**WHAT IS REQUIRED**
Revise the records from the very beginning through the line containing "Tick the Xén", swapping "portrait" for "headshot" and keeping everything else unchanged. Give only those lines.

**PROVIDED MATERIAL**
+ + + + + + +
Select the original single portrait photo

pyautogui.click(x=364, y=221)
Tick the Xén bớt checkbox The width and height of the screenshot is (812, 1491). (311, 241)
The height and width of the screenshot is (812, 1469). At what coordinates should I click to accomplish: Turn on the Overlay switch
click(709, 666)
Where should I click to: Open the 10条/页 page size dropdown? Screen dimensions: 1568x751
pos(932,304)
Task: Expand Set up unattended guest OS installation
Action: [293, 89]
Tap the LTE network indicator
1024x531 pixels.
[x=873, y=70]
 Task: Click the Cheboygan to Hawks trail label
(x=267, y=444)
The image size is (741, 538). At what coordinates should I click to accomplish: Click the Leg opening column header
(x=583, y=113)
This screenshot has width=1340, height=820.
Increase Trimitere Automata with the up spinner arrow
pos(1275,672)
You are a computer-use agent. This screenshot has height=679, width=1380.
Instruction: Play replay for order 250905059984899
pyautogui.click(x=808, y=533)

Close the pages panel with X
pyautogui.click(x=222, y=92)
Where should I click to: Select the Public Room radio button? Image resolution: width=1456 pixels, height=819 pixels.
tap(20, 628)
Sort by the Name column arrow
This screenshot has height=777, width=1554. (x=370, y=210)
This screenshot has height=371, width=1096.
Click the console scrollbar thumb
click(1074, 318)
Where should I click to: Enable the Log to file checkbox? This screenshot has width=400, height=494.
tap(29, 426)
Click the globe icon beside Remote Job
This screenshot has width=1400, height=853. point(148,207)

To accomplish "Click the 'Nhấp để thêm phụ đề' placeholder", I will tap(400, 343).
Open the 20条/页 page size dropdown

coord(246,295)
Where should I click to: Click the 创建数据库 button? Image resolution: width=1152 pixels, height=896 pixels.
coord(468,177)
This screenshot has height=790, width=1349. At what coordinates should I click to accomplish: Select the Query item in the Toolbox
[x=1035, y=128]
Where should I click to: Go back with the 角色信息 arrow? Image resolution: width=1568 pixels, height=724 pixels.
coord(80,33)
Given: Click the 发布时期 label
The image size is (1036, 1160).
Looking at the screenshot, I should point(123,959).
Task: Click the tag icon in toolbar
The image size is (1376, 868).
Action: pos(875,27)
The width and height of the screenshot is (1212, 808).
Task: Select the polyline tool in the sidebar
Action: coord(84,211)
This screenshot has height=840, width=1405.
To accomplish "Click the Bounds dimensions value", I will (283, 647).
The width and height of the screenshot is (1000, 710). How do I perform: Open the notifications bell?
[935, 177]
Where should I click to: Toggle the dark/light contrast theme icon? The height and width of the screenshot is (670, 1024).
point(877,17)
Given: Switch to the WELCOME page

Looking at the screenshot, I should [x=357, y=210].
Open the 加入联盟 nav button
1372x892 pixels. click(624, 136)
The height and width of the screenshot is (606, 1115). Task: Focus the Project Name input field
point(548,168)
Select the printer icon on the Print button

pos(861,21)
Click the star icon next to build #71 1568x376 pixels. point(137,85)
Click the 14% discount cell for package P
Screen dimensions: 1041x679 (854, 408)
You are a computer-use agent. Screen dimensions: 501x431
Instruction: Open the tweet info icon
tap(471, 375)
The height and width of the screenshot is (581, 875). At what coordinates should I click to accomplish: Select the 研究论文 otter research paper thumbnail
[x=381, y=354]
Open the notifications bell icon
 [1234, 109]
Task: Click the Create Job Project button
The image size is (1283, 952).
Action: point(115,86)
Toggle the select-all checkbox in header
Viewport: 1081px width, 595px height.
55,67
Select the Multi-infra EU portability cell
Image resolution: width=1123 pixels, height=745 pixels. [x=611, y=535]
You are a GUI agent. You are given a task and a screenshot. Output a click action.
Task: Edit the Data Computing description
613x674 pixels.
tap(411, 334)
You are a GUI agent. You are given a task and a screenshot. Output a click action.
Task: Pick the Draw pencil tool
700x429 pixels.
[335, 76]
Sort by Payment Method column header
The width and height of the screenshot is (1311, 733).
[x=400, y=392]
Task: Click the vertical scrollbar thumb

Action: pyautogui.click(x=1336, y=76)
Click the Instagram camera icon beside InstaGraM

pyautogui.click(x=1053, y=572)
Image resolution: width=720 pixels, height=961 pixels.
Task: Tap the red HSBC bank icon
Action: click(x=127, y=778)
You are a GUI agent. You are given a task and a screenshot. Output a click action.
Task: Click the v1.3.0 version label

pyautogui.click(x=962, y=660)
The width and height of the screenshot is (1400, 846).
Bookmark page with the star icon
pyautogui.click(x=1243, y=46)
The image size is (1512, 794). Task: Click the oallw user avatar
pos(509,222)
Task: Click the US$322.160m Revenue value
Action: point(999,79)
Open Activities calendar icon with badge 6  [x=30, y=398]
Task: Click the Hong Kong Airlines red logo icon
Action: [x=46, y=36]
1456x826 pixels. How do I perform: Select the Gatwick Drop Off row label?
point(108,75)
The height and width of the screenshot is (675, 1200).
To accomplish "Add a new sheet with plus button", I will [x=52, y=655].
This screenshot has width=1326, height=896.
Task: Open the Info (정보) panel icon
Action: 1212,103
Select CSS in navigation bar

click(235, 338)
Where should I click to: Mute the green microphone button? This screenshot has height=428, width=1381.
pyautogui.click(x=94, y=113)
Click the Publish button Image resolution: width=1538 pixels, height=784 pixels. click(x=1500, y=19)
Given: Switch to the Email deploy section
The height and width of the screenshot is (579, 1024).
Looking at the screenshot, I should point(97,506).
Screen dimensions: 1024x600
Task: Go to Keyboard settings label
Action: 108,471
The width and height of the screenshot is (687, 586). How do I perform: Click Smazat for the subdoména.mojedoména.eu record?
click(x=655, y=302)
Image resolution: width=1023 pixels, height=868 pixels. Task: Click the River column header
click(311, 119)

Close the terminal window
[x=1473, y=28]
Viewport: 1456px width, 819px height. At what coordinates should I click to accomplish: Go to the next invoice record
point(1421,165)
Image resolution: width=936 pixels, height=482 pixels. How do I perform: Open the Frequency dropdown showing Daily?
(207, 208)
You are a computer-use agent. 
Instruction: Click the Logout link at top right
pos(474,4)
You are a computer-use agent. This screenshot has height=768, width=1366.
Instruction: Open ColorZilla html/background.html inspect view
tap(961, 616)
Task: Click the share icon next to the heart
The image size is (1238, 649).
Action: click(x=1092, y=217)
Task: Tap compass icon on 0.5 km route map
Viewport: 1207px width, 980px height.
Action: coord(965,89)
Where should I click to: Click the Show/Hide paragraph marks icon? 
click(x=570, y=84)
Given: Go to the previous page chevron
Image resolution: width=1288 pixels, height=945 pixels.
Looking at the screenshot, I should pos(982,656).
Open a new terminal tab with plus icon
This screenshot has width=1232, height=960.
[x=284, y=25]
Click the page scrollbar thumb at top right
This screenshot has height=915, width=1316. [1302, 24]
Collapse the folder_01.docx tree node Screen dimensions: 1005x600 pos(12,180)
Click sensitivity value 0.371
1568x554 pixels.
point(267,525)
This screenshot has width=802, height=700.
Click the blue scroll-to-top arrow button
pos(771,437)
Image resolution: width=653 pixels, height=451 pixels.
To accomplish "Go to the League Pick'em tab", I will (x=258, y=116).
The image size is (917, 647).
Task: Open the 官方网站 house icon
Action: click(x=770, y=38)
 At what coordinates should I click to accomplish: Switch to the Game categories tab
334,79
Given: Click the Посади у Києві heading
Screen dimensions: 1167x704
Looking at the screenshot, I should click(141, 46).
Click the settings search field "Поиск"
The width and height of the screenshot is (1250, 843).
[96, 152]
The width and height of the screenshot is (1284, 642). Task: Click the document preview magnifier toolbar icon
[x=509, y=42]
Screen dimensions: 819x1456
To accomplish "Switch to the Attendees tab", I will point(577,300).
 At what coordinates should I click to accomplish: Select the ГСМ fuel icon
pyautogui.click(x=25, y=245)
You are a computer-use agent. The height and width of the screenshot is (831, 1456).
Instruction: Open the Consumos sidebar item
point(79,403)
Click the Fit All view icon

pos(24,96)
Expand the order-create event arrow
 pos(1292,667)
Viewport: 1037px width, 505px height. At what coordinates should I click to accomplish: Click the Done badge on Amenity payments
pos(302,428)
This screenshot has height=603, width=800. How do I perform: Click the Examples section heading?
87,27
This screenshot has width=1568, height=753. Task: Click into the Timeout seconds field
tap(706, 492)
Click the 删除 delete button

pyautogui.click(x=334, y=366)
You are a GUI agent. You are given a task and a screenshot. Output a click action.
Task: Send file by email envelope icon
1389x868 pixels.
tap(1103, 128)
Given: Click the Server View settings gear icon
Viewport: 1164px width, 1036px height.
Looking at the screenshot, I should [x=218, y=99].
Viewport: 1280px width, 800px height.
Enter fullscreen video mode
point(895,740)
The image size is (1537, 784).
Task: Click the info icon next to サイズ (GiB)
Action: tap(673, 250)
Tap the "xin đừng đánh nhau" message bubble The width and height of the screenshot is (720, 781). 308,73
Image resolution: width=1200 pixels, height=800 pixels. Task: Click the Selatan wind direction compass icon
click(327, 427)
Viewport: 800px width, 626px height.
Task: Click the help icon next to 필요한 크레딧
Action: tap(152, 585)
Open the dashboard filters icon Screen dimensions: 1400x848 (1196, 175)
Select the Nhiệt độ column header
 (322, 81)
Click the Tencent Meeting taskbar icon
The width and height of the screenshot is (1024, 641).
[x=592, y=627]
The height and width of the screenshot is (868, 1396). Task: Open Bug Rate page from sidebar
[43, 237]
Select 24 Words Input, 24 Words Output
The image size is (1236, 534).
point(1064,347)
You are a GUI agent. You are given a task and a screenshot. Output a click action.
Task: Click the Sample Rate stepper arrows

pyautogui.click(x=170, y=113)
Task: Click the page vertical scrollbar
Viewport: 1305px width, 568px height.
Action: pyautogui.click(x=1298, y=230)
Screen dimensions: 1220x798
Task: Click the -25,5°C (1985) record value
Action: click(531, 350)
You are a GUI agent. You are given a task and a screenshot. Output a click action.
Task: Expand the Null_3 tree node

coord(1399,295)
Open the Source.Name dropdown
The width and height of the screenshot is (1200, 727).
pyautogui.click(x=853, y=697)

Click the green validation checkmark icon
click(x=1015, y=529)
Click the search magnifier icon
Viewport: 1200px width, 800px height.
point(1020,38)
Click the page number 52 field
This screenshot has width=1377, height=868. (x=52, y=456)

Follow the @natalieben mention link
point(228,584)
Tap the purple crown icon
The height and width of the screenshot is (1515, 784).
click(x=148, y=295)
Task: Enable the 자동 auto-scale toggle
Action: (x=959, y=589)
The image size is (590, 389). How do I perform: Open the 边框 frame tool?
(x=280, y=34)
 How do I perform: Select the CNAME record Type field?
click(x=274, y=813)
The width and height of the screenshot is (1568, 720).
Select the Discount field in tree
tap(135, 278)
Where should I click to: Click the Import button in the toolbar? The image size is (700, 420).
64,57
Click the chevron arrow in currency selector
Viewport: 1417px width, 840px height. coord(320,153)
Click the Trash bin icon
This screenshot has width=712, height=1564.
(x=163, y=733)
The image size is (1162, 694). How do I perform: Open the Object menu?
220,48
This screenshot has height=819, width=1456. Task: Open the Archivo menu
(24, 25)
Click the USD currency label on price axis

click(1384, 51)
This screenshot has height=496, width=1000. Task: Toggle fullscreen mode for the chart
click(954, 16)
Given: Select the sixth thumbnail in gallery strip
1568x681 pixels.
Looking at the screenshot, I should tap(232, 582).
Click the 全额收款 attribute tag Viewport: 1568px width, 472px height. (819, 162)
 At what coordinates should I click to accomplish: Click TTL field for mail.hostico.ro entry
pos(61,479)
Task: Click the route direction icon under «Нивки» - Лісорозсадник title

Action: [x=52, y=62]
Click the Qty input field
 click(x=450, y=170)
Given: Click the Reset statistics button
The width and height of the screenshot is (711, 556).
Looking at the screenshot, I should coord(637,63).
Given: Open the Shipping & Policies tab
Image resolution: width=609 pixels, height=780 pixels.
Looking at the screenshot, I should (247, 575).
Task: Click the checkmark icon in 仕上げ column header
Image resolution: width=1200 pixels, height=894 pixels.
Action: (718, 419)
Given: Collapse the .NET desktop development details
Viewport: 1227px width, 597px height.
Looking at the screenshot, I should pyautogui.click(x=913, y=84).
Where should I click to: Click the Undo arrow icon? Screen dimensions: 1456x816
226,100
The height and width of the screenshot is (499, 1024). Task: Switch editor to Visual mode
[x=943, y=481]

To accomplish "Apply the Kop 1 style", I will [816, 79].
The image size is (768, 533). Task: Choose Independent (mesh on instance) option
+ + + + + + +
**EXPECTED OUTPUT**
Select the original single headshot photo

pyautogui.click(x=364, y=221)
Tick the Xén bớt checkbox The width and height of the screenshot is (812, 1491). (311, 241)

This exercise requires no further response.